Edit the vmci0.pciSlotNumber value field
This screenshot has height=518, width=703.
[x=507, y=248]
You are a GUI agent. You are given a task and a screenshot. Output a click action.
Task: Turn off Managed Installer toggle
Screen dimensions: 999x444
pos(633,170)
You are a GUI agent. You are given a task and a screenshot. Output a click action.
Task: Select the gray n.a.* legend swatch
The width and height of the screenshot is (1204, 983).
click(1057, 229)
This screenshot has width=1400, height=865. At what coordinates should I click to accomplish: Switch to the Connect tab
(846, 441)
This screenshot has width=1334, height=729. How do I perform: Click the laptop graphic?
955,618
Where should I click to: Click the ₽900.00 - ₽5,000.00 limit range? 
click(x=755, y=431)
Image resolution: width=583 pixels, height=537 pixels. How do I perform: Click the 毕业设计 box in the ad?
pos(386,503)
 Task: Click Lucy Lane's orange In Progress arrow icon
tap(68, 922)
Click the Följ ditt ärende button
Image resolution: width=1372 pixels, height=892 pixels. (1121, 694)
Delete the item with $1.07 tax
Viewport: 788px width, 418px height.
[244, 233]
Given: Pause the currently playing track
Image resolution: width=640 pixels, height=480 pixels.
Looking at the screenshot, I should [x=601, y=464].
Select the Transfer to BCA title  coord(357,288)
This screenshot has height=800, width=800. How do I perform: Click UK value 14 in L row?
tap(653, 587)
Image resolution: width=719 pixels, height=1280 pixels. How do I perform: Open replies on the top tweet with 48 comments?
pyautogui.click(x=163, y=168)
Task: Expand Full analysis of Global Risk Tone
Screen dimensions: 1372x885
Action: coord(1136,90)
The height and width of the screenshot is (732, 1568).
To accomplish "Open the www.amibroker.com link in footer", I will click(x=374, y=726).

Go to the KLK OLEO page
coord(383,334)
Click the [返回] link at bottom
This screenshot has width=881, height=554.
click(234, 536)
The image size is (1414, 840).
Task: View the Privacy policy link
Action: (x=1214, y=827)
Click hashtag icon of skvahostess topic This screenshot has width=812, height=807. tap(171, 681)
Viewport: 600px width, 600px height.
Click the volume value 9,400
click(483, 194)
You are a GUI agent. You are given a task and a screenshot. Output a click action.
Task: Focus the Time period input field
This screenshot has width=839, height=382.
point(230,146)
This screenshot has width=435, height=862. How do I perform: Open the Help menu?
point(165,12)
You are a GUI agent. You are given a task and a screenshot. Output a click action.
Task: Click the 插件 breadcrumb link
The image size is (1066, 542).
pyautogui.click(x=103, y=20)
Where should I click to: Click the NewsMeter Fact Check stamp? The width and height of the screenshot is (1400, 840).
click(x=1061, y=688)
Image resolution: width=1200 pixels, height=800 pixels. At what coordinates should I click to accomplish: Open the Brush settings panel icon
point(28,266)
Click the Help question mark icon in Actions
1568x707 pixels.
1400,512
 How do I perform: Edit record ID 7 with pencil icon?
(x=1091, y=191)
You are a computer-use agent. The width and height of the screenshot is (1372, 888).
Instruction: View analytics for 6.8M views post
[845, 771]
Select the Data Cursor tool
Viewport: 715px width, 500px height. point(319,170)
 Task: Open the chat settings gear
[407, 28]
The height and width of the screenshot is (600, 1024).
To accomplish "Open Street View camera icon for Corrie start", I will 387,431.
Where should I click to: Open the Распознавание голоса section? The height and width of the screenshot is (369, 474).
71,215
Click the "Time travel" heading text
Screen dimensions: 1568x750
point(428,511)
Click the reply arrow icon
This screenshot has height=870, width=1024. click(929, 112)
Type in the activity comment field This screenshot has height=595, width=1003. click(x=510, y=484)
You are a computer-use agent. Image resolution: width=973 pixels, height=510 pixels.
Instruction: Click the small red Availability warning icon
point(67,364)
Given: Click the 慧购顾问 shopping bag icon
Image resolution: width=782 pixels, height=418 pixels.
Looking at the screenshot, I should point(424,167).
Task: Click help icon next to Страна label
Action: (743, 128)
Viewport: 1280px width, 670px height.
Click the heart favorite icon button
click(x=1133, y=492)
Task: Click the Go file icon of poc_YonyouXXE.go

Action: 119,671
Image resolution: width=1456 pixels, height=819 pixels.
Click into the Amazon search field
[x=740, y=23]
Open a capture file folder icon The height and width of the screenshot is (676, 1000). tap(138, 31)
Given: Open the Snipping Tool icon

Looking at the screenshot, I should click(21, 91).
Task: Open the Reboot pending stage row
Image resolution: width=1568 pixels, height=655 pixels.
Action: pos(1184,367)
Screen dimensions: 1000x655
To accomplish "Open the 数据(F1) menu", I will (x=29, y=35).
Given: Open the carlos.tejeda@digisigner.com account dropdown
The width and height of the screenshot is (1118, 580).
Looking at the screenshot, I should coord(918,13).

WHAT THE TASK REQUIRES:
Would you copy every line of the entries that includes the word "computer"?

RESPONSE BELOW:
You are a computer-use agent. The width and height of the screenshot is (1372, 888).
You are a computer-use agent. Image resolution: width=973 pixels, height=510 pixels.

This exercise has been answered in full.